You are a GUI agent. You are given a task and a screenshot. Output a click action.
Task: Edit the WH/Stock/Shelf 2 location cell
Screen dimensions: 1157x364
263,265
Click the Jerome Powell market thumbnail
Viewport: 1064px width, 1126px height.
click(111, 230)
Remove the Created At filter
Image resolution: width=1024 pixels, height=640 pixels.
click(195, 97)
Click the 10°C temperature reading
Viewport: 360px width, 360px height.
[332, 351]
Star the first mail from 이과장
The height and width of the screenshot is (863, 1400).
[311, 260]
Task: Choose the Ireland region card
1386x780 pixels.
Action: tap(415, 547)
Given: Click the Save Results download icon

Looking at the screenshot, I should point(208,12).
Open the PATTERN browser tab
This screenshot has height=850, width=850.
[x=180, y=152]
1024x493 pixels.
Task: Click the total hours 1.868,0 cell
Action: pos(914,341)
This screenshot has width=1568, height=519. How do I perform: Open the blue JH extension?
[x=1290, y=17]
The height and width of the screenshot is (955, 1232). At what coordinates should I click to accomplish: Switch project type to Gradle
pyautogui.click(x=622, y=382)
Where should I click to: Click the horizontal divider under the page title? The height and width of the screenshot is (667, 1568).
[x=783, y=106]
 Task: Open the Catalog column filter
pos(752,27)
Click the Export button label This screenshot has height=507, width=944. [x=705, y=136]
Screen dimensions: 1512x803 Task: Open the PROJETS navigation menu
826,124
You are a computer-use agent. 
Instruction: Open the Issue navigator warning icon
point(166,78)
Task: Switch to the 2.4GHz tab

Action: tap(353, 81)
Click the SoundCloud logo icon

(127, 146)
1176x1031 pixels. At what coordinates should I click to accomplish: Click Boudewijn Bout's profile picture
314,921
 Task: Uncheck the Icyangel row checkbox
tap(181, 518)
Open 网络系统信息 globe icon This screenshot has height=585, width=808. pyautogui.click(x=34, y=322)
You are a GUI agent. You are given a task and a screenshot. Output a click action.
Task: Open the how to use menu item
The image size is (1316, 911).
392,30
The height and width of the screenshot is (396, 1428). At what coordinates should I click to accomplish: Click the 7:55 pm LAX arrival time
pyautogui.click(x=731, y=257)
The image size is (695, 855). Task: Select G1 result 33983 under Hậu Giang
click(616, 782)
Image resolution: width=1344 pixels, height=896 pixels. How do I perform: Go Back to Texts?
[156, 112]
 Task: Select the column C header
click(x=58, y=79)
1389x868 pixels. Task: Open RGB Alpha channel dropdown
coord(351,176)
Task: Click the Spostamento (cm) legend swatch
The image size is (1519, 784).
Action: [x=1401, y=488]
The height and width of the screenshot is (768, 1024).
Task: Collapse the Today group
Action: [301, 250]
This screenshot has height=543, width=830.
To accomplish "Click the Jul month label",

□ □ □ □

[The task] Rewrite the rows above as a numbered list, leaving out any blank lines.

[Task result]
1. You are a GUI agent. You are given a task and a screenshot. Output a click action.
2. Task: Edit the WH/Stock/Shelf 2 location cell
3. Screen dimensions: 1157x364
4. 263,265
5. Click the Jerome Powell market thumbnail
6. Viewport: 1064px width, 1126px height.
7. click(111, 230)
8. Remove the Created At filter
9. Image resolution: width=1024 pixels, height=640 pixels.
10. click(195, 97)
11. Click the 10°C temperature reading
12. Viewport: 360px width, 360px height.
13. [332, 351]
14. Star the first mail from 이과장
15. The height and width of the screenshot is (863, 1400).
16. [311, 260]
17. Task: Choose the Ireland region card
18. 1386x780 pixels.
19. Action: tap(415, 547)
20. Given: Click the Save Results download icon
21. Looking at the screenshot, I should point(208,12).
22. Open the PATTERN browser tab
23. This screenshot has height=850, width=850.
24. [x=180, y=152]
25. 1024x493 pixels.
26. Task: Click the total hours 1.868,0 cell
27. Action: pos(914,341)
28. This screenshot has width=1568, height=519. How do I perform: Open the blue JH extension?
29. [x=1290, y=17]
30. The height and width of the screenshot is (955, 1232). At what coordinates should I click to accomplish: Switch project type to Gradle
31. pyautogui.click(x=622, y=382)
32. Where should I click to: Click the horizontal divider under the page title? The height and width of the screenshot is (667, 1568).
33. [x=783, y=106]
34.  Task: Open the Catalog column filter
35. pos(752,27)
36. Click the Export button label This screenshot has height=507, width=944. [x=705, y=136]
37. Screen dimensions: 1512x803 Task: Open the PROJETS navigation menu
38. 826,124
39. You are a computer-use agent. 
40. Instruction: Open the Issue navigator warning icon
41. point(166,78)
42. Task: Switch to the 2.4GHz tab
43. Action: tap(353, 81)
44. Click the SoundCloud logo icon
45. (127, 146)
46. 1176x1031 pixels. At what coordinates should I click to accomplish: Click Boudewijn Bout's profile picture
47. 314,921
48.  Task: Uncheck the Icyangel row checkbox
49. tap(181, 518)
50. Open 网络系统信息 globe icon This screenshot has height=585, width=808. pyautogui.click(x=34, y=322)
51. You are a GUI agent. You are given a task and a screenshot. Output a click action.
52. Task: Open the how to use menu item
53. The image size is (1316, 911).
54. 392,30
55. The height and width of the screenshot is (396, 1428). At what coordinates should I click to accomplish: Click the 7:55 pm LAX arrival time
56. pyautogui.click(x=731, y=257)
57. The image size is (695, 855). Task: Select G1 result 33983 under Hậu Giang
58. click(616, 782)
59. Image resolution: width=1344 pixels, height=896 pixels. How do I perform: Go Back to Texts?
60. [156, 112]
61.  Task: Select the column C header
62. click(x=58, y=79)
63. 1389x868 pixels. Task: Open RGB Alpha channel dropdown
64. coord(351,176)
65. Task: Click the Spostamento (cm) legend swatch
66. The image size is (1519, 784).
67. Action: [x=1401, y=488]
68. The height and width of the screenshot is (768, 1024).
69. Task: Collapse the Today group
70. Action: [301, 250]
71. This screenshot has height=543, width=830.
72. To accomplish "Click the Jul month label",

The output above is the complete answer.